(Dataset entries)
BEGIN
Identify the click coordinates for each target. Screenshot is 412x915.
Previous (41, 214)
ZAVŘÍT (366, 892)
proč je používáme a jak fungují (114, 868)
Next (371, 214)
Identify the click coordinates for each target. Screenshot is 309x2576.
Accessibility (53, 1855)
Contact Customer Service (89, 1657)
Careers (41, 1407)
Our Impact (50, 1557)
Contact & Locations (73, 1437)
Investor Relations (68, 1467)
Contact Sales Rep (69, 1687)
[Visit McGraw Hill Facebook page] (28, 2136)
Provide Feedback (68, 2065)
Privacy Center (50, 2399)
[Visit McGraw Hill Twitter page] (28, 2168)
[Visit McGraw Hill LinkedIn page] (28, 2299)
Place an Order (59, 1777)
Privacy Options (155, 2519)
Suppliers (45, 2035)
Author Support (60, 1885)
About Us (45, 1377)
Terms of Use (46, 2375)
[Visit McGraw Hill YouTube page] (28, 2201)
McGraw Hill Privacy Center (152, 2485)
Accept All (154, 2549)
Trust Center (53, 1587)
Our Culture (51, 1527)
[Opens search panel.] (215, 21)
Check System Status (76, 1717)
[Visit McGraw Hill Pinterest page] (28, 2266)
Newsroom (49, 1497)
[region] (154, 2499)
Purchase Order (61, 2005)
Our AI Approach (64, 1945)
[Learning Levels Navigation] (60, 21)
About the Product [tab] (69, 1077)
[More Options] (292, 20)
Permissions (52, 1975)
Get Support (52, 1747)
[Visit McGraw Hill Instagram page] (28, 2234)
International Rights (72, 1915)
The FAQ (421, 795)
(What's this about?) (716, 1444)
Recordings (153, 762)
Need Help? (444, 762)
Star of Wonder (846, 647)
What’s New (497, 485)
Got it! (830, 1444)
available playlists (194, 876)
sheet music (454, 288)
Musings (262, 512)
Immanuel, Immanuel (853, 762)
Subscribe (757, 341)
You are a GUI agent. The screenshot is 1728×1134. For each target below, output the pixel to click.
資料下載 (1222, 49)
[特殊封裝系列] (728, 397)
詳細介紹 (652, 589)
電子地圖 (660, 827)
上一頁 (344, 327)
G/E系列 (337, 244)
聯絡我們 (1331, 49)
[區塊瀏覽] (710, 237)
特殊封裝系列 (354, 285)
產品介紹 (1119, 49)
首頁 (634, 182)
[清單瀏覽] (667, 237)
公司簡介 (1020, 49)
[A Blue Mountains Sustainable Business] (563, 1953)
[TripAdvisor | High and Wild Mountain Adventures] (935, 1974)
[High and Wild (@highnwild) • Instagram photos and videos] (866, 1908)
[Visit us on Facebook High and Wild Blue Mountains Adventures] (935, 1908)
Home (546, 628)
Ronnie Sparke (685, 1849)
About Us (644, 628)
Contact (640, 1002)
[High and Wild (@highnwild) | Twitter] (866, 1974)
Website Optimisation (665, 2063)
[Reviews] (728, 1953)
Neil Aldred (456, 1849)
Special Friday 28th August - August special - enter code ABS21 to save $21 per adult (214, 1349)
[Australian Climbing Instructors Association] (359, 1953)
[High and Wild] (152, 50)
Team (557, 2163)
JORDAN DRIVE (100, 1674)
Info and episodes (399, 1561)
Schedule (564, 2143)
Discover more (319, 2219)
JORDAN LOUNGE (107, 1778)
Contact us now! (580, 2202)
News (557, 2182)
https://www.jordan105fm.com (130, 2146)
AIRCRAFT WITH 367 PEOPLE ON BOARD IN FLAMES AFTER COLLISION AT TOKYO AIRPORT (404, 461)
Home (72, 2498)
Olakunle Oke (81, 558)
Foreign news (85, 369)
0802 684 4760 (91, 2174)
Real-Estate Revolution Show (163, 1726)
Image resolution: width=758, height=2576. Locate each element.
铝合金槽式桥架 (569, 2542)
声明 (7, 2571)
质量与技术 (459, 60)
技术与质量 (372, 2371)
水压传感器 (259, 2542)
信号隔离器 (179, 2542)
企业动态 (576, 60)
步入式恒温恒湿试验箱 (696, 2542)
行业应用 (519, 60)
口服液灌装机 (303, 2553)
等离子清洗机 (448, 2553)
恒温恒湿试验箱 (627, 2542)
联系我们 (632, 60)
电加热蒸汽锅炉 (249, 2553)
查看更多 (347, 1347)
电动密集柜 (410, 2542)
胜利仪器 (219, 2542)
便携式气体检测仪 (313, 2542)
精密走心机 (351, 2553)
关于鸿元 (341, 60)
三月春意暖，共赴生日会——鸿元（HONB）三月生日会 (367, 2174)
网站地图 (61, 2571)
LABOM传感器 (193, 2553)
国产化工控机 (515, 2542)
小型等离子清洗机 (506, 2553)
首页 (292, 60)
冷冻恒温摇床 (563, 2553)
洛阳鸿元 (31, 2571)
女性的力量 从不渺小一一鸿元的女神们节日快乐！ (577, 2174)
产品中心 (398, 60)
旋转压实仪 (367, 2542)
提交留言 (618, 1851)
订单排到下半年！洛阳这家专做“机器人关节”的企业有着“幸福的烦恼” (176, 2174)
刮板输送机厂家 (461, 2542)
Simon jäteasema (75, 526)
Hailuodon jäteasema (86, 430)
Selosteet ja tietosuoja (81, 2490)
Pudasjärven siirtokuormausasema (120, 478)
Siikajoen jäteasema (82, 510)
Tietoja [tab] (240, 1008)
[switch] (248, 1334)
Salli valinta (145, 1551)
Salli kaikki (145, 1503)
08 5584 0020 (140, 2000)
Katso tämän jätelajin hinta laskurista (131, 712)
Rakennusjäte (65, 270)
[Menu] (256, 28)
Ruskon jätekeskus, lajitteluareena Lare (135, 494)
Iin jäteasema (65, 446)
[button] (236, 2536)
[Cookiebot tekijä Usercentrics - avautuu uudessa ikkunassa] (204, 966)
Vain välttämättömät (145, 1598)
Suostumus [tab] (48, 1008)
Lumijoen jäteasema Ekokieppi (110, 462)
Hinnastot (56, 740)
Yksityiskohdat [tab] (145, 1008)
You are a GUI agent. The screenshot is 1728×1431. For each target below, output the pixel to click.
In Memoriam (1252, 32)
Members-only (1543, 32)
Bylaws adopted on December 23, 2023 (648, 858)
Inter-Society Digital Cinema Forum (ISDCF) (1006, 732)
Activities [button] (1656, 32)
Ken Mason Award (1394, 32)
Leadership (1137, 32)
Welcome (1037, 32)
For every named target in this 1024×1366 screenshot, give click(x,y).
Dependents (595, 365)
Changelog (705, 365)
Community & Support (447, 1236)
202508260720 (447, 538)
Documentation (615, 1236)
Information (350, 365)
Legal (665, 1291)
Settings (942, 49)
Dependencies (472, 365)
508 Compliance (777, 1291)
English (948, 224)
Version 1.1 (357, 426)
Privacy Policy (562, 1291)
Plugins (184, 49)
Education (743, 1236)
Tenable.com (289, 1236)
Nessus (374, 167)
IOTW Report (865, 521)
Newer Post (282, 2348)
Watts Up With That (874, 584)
END
• Task statement:
Please set down each entry again, word for word.

• Output:
Identify the click coordinates for each target. Screenshot is 412x915.
Previous (41, 214)
ZAVŘÍT (366, 892)
proč je používáme a jak fungují (114, 868)
Next (371, 214)
Identify the click coordinates for each target. Screenshot is 309x2576.
Accessibility (53, 1855)
Contact Customer Service (89, 1657)
Careers (41, 1407)
Our Impact (50, 1557)
Contact & Locations (73, 1437)
Investor Relations (68, 1467)
Contact Sales Rep (69, 1687)
[Visit McGraw Hill Facebook page] (28, 2136)
Provide Feedback (68, 2065)
Privacy Center (50, 2399)
[Visit McGraw Hill Twitter page] (28, 2168)
[Visit McGraw Hill LinkedIn page] (28, 2299)
Place an Order (59, 1777)
Privacy Options (155, 2519)
Suppliers (45, 2035)
Author Support (60, 1885)
About Us (45, 1377)
Terms of Use (46, 2375)
[Visit McGraw Hill YouTube page] (28, 2201)
McGraw Hill Privacy Center (152, 2485)
Accept All (154, 2549)
Trust Center (53, 1587)
Our Culture (51, 1527)
[Opens search panel.] (215, 21)
Check System Status (76, 1717)
[Visit McGraw Hill Pinterest page] (28, 2266)
Newsroom (49, 1497)
[region] (154, 2499)
Purchase Order (61, 2005)
Our AI Approach (64, 1945)
[Learning Levels Navigation] (60, 21)
About the Product [tab] (69, 1077)
[More Options] (292, 20)
Permissions (52, 1975)
Get Support (52, 1747)
[Visit McGraw Hill Instagram page] (28, 2234)
International Rights (72, 1915)
The FAQ (421, 795)
(What's this about?) (716, 1444)
Recordings (153, 762)
Need Help? (444, 762)
Star of Wonder (846, 647)
What’s New (497, 485)
Got it! (830, 1444)
available playlists (194, 876)
sheet music (454, 288)
Musings (262, 512)
Immanuel, Immanuel (853, 762)
Subscribe (757, 341)
You are a GUI agent. The screenshot is 1728×1134. For each target below, output the pixel to click.
資料下載 (1222, 49)
[特殊封裝系列] (728, 397)
詳細介紹 (652, 589)
電子地圖 (660, 827)
上一頁 (344, 327)
G/E系列 (337, 244)
聯絡我們 (1331, 49)
[區塊瀏覽] (710, 237)
特殊封裝系列 (354, 285)
產品介紹 (1119, 49)
首頁 (634, 182)
[清單瀏覽] (667, 237)
公司簡介 (1020, 49)
[A Blue Mountains Sustainable Business] (563, 1953)
[TripAdvisor | High and Wild Mountain Adventures] (935, 1974)
[High and Wild (@highnwild) • Instagram photos and videos] (866, 1908)
[Visit us on Facebook High and Wild Blue Mountains Adventures] (935, 1908)
Home (546, 628)
Ronnie Sparke (685, 1849)
About Us (644, 628)
Contact (640, 1002)
[High and Wild (@highnwild) | Twitter] (866, 1974)
Website Optimisation (665, 2063)
[Reviews] (728, 1953)
Neil Aldred (456, 1849)
Special Friday 28th August - August special - enter code ABS21 to save $21 per adult (214, 1349)
[Australian Climbing Instructors Association] (359, 1953)
[High and Wild] (152, 50)
Team (557, 2163)
JORDAN DRIVE (100, 1674)
Info and episodes (399, 1561)
Schedule (564, 2143)
Discover more (319, 2219)
JORDAN LOUNGE (107, 1778)
Contact us now! (580, 2202)
News (557, 2182)
https://www.jordan105fm.com (130, 2146)
AIRCRAFT WITH 367 PEOPLE ON BOARD IN FLAMES AFTER COLLISION AT TOKYO AIRPORT (404, 461)
Home (72, 2498)
Olakunle Oke (81, 558)
Foreign news (85, 369)
0802 684 4760 (91, 2174)
Real-Estate Revolution Show (163, 1726)
Image resolution: width=758, height=2576. Locate each element.
铝合金槽式桥架 (569, 2542)
声明 (7, 2571)
质量与技术 (459, 60)
技术与质量 (372, 2371)
水压传感器 (259, 2542)
信号隔离器 (179, 2542)
企业动态 (576, 60)
步入式恒温恒湿试验箱 (696, 2542)
行业应用 (519, 60)
口服液灌装机 (303, 2553)
等离子清洗机 (448, 2553)
恒温恒湿试验箱 (627, 2542)
联系我们 (632, 60)
电加热蒸汽锅炉 (249, 2553)
查看更多 (347, 1347)
电动密集柜 (410, 2542)
胜利仪器 (219, 2542)
便携式气体检测仪 (313, 2542)
精密走心机 (351, 2553)
关于鸿元 (341, 60)
三月春意暖，共赴生日会——鸿元（HONB）三月生日会 (367, 2174)
网站地图 (61, 2571)
LABOM传感器 (193, 2553)
国产化工控机 (515, 2542)
小型等离子清洗机 (506, 2553)
首页 (292, 60)
冷冻恒温摇床 (563, 2553)
洛阳鸿元 (31, 2571)
女性的力量 从不渺小一一鸿元的女神们节日快乐！ (577, 2174)
产品中心 (398, 60)
旋转压实仪 (367, 2542)
提交留言 (618, 1851)
订单排到下半年！洛阳这家专做“机器人关节”的企业有着“幸福的烦恼” (176, 2174)
刮板输送机厂家 (461, 2542)
Simon jäteasema (75, 526)
Hailuodon jäteasema (86, 430)
Selosteet ja tietosuoja (81, 2490)
Pudasjärven siirtokuormausasema (120, 478)
Siikajoen jäteasema (82, 510)
Tietoja [tab] (240, 1008)
[switch] (248, 1334)
Salli valinta (145, 1551)
Salli kaikki (145, 1503)
08 5584 0020 (140, 2000)
Katso tämän jätelajin hinta laskurista (131, 712)
Rakennusjäte (65, 270)
[Menu] (256, 28)
Ruskon jätekeskus, lajitteluareena Lare (135, 494)
Iin jäteasema (65, 446)
[button] (236, 2536)
[Cookiebot tekijä Usercentrics - avautuu uudessa ikkunassa] (204, 966)
Vain välttämättömät (145, 1598)
Suostumus [tab] (48, 1008)
Lumijoen jäteasema Ekokieppi (110, 462)
Hinnastot (56, 740)
Yksityiskohdat [tab] (145, 1008)
You are a GUI agent. The screenshot is 1728×1431. For each target below, output the pixel to click.
In Memoriam (1252, 32)
Members-only (1543, 32)
Bylaws adopted on December 23, 2023 (648, 858)
Inter-Society Digital Cinema Forum (ISDCF) (1006, 732)
Activities [button] (1656, 32)
Ken Mason Award (1394, 32)
Leadership (1137, 32)
Welcome (1037, 32)
For every named target in this 1024×1366 screenshot, give click(x,y).
Dependents (595, 365)
Changelog (705, 365)
Community & Support (447, 1236)
202508260720 (447, 538)
Documentation (615, 1236)
Information (350, 365)
Legal (665, 1291)
Settings (942, 49)
Dependencies (472, 365)
508 Compliance (777, 1291)
English (948, 224)
Version 1.1 (357, 426)
Privacy Policy (562, 1291)
Plugins (184, 49)
Education (743, 1236)
Tenable.com (289, 1236)
Nessus (374, 167)
IOTW Report (865, 521)
Newer Post (282, 2348)
Watts Up With That (874, 584)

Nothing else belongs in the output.